Information:
•••••
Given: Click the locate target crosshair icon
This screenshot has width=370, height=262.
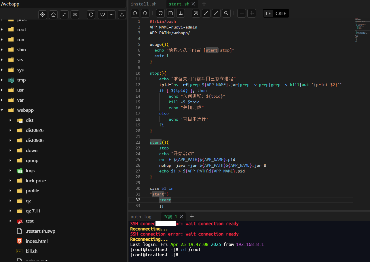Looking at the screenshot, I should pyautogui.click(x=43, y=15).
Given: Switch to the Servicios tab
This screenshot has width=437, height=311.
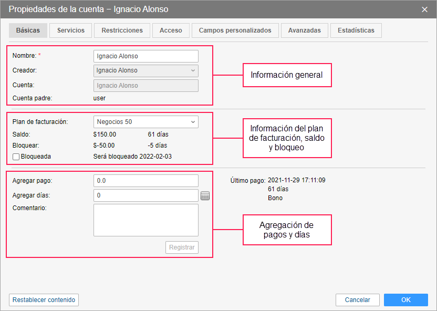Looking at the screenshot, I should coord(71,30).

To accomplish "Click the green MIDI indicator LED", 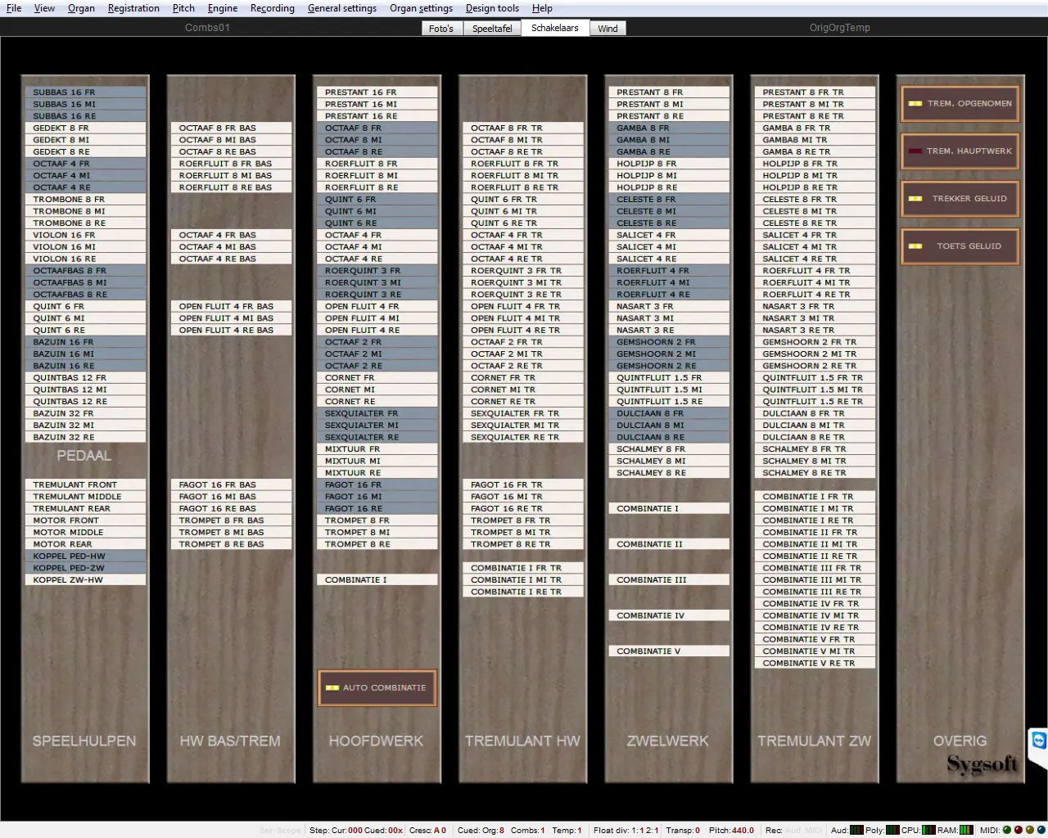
•••••
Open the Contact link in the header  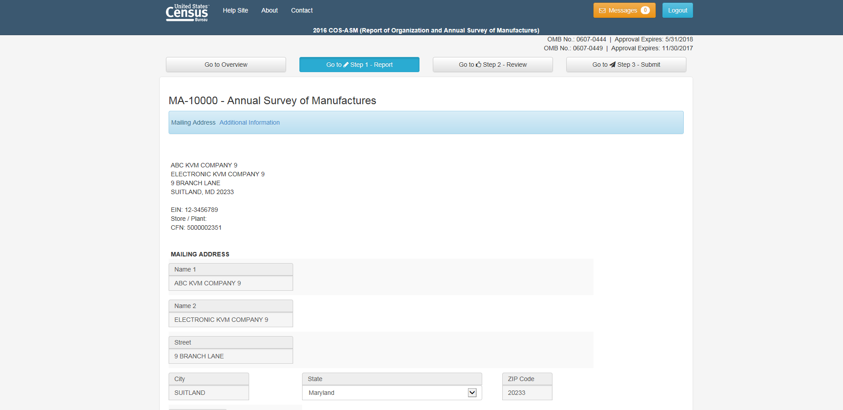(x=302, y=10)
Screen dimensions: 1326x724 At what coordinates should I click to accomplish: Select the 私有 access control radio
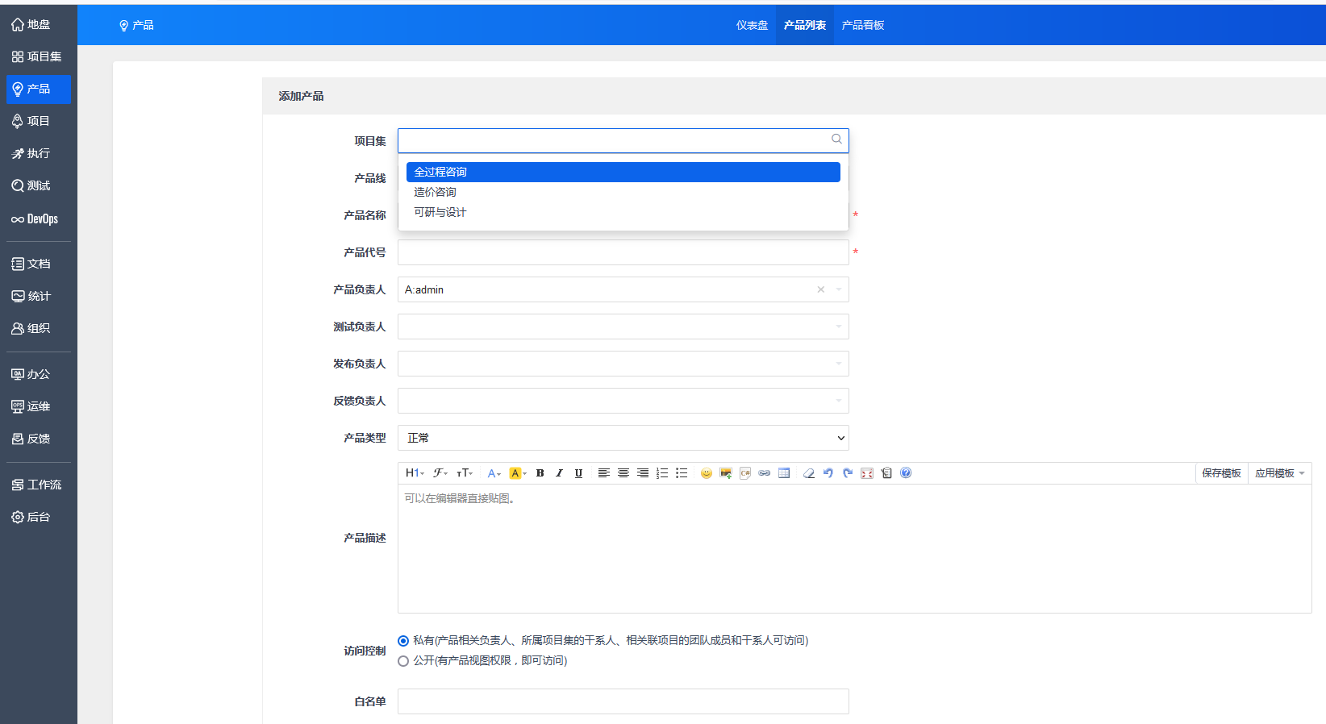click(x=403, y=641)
•••••
Work to be completed:
Begin at the line in the entries above that has "This screenshot has width=370, height=262.", stop after the line that has "the green MIDI", and output exactly those lines without pictures.

Result:
This screenshot has width=370, height=262.
Looking at the screenshot, I should pyautogui.click(x=43, y=15).
Given: Switch to the Servicios tab
This screenshot has width=437, height=311.
Looking at the screenshot, I should coord(71,30).

To accomplish "Click the green MIDI indicator LED", 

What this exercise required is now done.